Diet sehat tidak berarti menghindari semua makanan. Tubuh tetap membutuhkan karbohidrat, protein, lemak sehat, serta vitamin dan mineral. Sayur, buah, ikan, telur, ayam tanpa kulit, tahu, dan tempe menjadi pilihan yang dianjurkan. Karbohidrat kompleks seperti nasi merah atau oatmeal juga membantu menjaga energi lebih stabil. Sebaliknya, makanan olahan, minuman manis, serta camilan tinggi gula sebaiknya dibatasi.
Porsi makan perlu dikendalikan
Mengontrol porsi makan bisa membantu mengurangi asupan kalori tanpa membuat tubuh merasa tersiksa. Penggunaan piring lebih kecil atau kebiasaan makan perlahan dapat menjadi cara sederhana namun efektif untuk menghindari makan berlebihan.
Baca juga:
Lebih dari 8 Gelas Sehari: Ini Cara Jitu Mengatur Waktu Minum Air Putih
Konsumsi gula dan garam berlebihan dapat berdampak pada berat badan dan kesehatan tubuh. Gula berlebih bisa memicu rasa lapar lebih cepat, sedangkan garam dapat menyebabkan retensi cairan dan meningkatkan tekanan darah.
Asupan cairan yang cukup membantu menjaga metabolisme tubuh tetap optimal. Rata-rata kebutuhan air berkisar 6–8 gelas per hari, meski dapat berbeda pada tiap individu.
Selain itu, aktivitas fisik seperti berjalan kaki, bersepeda, atau olahraga ringan selama 30 menit per hari dapat mempercepat hasil diet sekaligus meningkatkan kebugaran.

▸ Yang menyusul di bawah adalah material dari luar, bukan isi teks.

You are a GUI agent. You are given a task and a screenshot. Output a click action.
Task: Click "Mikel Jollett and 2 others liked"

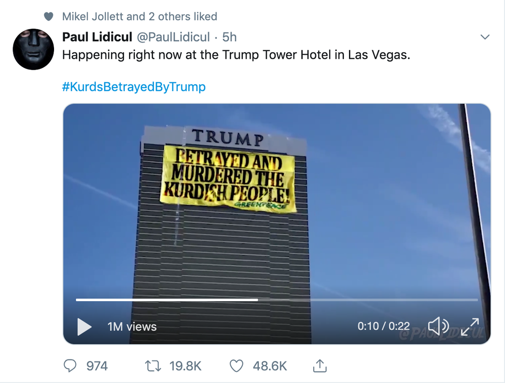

Mencatat makanan yang dikonsumsi serta perkembangan berat badan dapat membantu mengevaluasi kebiasaan sehari-hari. Cara sederhana ini sering kali membuat seseorang lebih disiplin dalam menjalankan program diet.
Hindari diet ekstrem
Para ahli umumnya tidak menyarankan diet ketat yang membatasi satu jenis makanan atau memangkas kalori secara berlebihan. Cara tersebut berisiko menyebabkan kekurangan nutrisi dan justru tidak bertahan lama.
Diet yang sehat harus tetap mencakup seluruh kebutuhan gizi, termasuk serat yang berperan penting dalam menjaga pencernaan dan mengontrol rasa kenyang.
Penurunan berat badan yang terlalu cepat justru berisiko tidak stabil dan bisa menghilangkan massa otot. Karena itu, proses yang bertahap lebih disarankan agar hasilnya aman dan bertahan lama.
Setiap orang memiliki kebutuhan berbeda tergantung usia, aktivitas, dan kondisi kesehatan. Karena itu, pola diet tidak bisa disamaratakan. Jika perlu, penggunaan suplemen dapat dipertimbangkan, namun tetap harus disertai pola makan sehat dan aktivitas fisik. Konsultasi dengan tenaga medis juga disarankan sebelum mengonsumsinya.
Diet untuk pemula pada dasarnya bukan tentang pembatasan ekstrem, melainkan membangun kebiasaan sehat secara perlahan. Dengan langkah yang konsisten, perubahan gaya hidup ini tidak hanya membantu menurunkan berat badan, tetapi juga meningkatkan kualitas kesehatan secara keseluruhan dalam jangka panjang.